Results: Compared with white patients, Asian intermediate- and high-risk external beam radiotherapy patients showed lower cancer-specific mortality (hazard ratio 0.58 and 0.70, respectively, both P ≤ 0.02). Additionally, Asian high-risk radical prostatectomy patients also showed lower cancer-specific mortality than white patients (hazard ratio 0.72, P = 0.04), but not Asian intermediate-risk radical prostatectomy patients (P = 0.08). Conversely, compared with white patients, African American intermediate-risk radical prostatectomy patients showed higher cancer-specific mortality (hazard ratio 1.36, P = 0.01), but not African American high-risk radical prostatectomy or intermediate- and high-risk external beam radiotherapy patients (all P ≥ 0.2). Finally, compared with white people, no cancer-specific mortality differences were recorded for Hispanic/Latino patients after external beam radiotherapy or radical prostatectomy, in both risk levels (P ≥ 0.2).

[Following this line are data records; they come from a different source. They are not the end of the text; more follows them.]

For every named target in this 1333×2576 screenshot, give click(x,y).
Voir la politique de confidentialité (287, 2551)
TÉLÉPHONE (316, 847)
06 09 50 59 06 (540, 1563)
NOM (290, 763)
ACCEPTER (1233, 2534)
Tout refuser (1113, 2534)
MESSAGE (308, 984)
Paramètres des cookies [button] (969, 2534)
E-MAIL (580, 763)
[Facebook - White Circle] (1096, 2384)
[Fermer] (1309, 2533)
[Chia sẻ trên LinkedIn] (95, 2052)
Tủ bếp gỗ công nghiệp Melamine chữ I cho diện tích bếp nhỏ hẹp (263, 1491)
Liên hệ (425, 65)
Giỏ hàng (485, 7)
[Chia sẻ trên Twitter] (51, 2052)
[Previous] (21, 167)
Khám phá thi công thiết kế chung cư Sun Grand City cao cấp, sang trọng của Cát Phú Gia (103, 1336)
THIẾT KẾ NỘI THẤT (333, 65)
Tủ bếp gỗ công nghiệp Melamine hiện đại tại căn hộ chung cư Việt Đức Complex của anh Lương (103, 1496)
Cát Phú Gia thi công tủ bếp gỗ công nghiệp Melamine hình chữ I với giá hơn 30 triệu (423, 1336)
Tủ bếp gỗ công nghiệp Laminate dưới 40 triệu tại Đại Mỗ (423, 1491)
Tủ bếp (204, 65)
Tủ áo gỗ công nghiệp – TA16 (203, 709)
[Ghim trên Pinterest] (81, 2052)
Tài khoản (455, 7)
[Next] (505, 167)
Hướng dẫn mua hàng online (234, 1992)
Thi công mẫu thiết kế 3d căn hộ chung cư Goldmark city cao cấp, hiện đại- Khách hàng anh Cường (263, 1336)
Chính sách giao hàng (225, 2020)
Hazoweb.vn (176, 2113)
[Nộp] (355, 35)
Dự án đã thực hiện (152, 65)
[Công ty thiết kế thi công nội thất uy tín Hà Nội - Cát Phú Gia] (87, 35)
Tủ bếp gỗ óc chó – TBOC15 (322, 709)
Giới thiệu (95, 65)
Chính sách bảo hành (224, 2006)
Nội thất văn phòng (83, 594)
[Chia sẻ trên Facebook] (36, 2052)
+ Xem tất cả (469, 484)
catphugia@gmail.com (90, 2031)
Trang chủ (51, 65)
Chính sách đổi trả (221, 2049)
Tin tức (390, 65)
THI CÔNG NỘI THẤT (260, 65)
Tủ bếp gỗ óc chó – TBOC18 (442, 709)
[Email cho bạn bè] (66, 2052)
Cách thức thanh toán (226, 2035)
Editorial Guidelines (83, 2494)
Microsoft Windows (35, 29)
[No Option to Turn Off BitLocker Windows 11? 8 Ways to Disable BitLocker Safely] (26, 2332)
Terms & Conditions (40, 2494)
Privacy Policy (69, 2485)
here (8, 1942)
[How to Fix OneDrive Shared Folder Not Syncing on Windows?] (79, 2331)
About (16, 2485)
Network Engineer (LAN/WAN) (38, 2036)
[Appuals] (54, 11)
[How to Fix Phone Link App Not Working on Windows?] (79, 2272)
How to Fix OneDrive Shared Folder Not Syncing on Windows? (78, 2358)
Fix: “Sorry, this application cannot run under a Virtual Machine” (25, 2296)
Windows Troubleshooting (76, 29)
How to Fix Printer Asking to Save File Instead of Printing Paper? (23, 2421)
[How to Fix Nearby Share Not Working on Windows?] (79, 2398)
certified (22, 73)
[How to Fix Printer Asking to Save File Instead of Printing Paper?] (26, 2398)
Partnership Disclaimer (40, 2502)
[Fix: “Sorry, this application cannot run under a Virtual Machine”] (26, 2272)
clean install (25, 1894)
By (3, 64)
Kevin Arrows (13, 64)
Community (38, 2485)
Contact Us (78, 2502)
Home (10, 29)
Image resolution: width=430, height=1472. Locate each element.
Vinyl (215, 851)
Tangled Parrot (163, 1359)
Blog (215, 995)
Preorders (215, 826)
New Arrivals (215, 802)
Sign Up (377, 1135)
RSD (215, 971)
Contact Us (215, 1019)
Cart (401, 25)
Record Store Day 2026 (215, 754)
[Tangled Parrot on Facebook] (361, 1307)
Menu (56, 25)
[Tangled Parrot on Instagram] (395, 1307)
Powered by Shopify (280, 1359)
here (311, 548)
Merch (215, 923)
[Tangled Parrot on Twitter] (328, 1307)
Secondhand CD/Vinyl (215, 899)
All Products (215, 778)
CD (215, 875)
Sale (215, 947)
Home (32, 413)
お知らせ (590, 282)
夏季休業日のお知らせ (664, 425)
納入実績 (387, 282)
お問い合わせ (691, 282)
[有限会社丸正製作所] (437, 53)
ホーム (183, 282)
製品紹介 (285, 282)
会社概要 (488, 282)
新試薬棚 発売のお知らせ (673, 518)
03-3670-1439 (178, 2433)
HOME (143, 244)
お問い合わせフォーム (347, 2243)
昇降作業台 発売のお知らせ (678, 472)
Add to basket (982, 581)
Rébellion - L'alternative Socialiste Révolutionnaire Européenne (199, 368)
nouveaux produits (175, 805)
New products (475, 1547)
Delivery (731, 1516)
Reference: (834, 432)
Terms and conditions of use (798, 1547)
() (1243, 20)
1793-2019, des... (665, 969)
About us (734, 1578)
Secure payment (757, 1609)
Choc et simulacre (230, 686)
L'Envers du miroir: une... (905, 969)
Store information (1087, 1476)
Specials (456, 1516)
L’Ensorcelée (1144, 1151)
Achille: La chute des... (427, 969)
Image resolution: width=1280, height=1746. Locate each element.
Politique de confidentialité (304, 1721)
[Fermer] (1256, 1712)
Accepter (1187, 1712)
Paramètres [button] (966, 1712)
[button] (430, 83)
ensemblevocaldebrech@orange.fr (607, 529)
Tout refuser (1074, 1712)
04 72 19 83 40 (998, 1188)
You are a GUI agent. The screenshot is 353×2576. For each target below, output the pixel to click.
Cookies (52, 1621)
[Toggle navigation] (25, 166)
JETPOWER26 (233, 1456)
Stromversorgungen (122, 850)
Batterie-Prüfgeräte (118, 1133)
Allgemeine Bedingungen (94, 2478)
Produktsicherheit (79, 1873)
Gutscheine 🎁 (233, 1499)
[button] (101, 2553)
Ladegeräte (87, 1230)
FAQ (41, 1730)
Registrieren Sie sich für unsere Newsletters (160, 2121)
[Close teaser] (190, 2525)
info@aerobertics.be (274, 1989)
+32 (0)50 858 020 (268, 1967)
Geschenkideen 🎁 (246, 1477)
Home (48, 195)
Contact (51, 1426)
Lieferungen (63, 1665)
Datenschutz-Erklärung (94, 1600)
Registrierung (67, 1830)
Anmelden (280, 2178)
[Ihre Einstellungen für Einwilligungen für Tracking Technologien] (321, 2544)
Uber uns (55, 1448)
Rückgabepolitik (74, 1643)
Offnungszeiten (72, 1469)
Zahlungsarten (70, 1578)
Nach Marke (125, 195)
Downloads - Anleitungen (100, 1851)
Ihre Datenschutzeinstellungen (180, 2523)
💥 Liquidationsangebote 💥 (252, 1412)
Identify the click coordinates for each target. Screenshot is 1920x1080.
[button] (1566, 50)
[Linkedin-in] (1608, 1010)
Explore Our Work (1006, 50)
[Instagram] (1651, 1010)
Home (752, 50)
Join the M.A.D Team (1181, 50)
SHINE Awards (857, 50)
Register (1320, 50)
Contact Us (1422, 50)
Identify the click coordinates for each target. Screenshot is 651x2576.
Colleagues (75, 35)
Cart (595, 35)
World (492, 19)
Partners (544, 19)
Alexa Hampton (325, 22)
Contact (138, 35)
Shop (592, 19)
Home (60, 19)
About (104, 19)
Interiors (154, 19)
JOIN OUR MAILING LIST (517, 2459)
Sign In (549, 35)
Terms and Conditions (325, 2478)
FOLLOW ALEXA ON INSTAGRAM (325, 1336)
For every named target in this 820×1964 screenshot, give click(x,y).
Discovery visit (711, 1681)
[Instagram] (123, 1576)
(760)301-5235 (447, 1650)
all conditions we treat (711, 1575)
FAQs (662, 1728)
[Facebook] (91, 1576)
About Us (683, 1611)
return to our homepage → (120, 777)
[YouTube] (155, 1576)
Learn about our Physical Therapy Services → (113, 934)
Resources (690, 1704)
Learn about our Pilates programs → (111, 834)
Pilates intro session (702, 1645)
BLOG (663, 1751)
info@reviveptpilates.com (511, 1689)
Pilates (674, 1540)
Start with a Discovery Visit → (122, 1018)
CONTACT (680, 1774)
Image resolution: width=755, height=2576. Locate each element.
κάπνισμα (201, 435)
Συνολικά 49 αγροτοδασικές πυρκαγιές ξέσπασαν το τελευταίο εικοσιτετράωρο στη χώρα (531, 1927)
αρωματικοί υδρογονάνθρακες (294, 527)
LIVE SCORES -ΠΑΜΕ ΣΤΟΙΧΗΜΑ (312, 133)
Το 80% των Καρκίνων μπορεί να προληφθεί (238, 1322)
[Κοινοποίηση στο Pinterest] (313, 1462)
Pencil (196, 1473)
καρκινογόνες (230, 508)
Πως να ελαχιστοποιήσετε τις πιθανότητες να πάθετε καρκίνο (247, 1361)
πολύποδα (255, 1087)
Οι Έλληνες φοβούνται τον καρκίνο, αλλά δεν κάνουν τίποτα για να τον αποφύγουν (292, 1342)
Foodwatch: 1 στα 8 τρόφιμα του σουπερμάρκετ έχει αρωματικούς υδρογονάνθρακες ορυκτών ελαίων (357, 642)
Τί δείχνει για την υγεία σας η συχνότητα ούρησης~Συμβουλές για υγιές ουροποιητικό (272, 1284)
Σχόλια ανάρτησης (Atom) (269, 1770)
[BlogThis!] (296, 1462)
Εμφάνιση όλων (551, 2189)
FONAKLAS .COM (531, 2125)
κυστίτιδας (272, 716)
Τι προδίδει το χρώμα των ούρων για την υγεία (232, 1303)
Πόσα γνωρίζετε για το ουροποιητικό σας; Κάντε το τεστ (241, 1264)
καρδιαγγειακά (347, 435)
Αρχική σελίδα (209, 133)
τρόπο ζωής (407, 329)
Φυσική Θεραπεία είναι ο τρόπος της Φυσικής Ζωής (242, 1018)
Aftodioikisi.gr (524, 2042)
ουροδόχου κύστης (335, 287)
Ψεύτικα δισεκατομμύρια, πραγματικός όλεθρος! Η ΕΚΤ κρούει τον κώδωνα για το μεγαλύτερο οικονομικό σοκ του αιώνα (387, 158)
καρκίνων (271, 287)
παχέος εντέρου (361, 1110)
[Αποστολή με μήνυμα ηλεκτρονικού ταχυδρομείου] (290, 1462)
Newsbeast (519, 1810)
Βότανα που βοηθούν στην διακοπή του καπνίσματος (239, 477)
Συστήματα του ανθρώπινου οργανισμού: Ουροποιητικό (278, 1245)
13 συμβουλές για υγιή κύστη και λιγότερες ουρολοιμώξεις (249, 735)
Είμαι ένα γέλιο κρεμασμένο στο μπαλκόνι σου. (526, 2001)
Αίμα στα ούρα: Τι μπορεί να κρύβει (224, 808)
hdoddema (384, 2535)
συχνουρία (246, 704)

Conclusions: Relative to white patients, an important cancer-specific mortality advantage applies to intermediate-risk and high-risk Asian prostate cancer patients treated with external beam radiotherapy, and to high-risk Asian patients treated with radical prostatectomy. These observations should be considered in pretreatment risk stratification and decision-making.
Keywords: Epidemiology and End Results; Surveillance; cancer-specific mortality; external beam radiotherapy; localized prostate cancer; other-cause mortality; radical prostatectomy.
© 2021 The Authors. International Journal of Urology published by John Wiley & Sons Australia, Ltd on behalf of the Japanese Urological Association.